→ **Task instructions**: Repeat the records exactly, with one exception: no images.

--- START ---

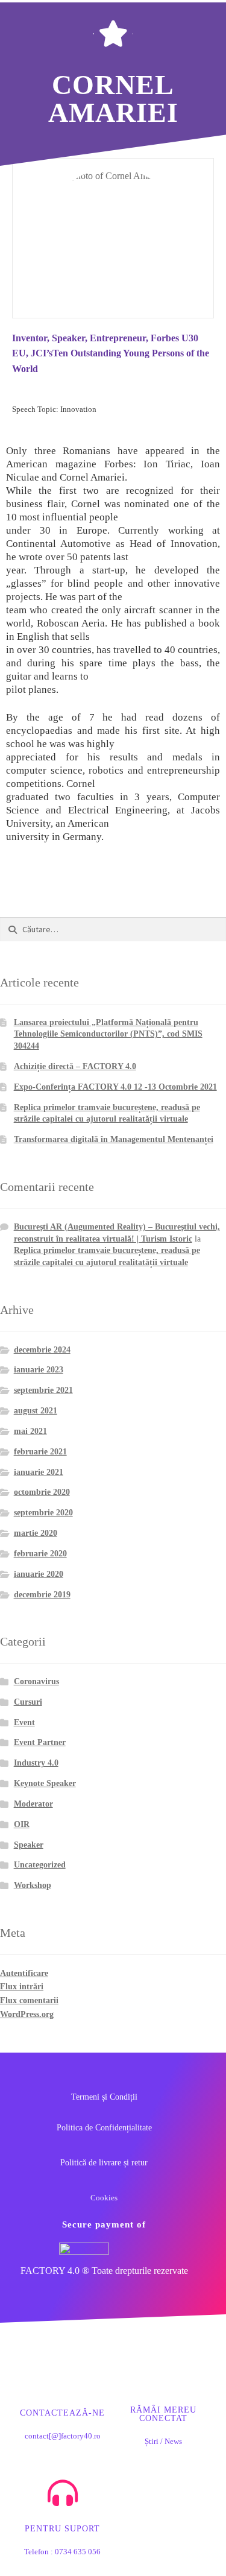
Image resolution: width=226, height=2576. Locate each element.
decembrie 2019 (42, 1594)
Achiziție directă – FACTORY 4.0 (75, 1066)
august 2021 (35, 1410)
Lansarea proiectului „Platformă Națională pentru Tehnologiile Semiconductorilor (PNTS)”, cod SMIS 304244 (108, 1034)
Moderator (33, 1803)
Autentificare (24, 1973)
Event (24, 1722)
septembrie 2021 (43, 1390)
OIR (22, 1824)
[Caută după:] (113, 929)
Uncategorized (40, 1864)
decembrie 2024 (42, 1349)
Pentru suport (62, 2528)
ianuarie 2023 (38, 1369)
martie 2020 (35, 1533)
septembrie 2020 (43, 1512)
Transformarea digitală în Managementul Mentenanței (113, 1139)
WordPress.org (27, 2014)
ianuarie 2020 (38, 1574)
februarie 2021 (40, 1451)
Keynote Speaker (45, 1783)
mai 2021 (30, 1431)
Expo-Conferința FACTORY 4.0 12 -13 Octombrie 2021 (115, 1086)
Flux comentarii (29, 2000)
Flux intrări (21, 1986)
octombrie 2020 (42, 1492)
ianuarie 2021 (38, 1472)
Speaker (28, 1844)
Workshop (32, 1885)
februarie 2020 (40, 1553)
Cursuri (28, 1701)
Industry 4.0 (36, 1762)
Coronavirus (36, 1681)
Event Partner (40, 1742)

--- END ---

→ **Response to the exercise**:
Image resolution: width=226, height=2576. Locate each element.
decembrie 2019 (42, 1594)
Achiziție directă – FACTORY 4.0 (75, 1066)
august 2021 (35, 1410)
Lansarea proiectului „Platformă Națională pentru Tehnologiile Semiconductorilor (PNTS)”, cod SMIS 304244 (108, 1034)
Moderator (33, 1803)
Autentificare (24, 1973)
Event (24, 1722)
septembrie 2021 (43, 1390)
OIR (22, 1824)
[Caută după:] (113, 929)
Uncategorized (40, 1864)
decembrie 2024 (42, 1349)
Pentru suport (62, 2528)
ianuarie 2023 (38, 1369)
martie 2020 (35, 1533)
septembrie 2020 (43, 1512)
Transformarea digitală în Managementul Mentenanței (113, 1139)
WordPress.org (27, 2014)
ianuarie 2020 (38, 1574)
februarie 2021 (40, 1451)
Keynote Speaker (45, 1783)
mai 2021 (30, 1431)
Expo-Conferința FACTORY 4.0 12 -13 Octombrie 2021 (115, 1086)
Flux comentarii (29, 2000)
Flux intrări (21, 1986)
octombrie 2020 (42, 1492)
ianuarie 2021 (38, 1472)
Speaker (28, 1844)
Workshop (32, 1885)
februarie 2020 (40, 1553)
Cursuri (28, 1701)
Industry 4.0 (36, 1762)
Coronavirus (36, 1681)
Event Partner (40, 1742)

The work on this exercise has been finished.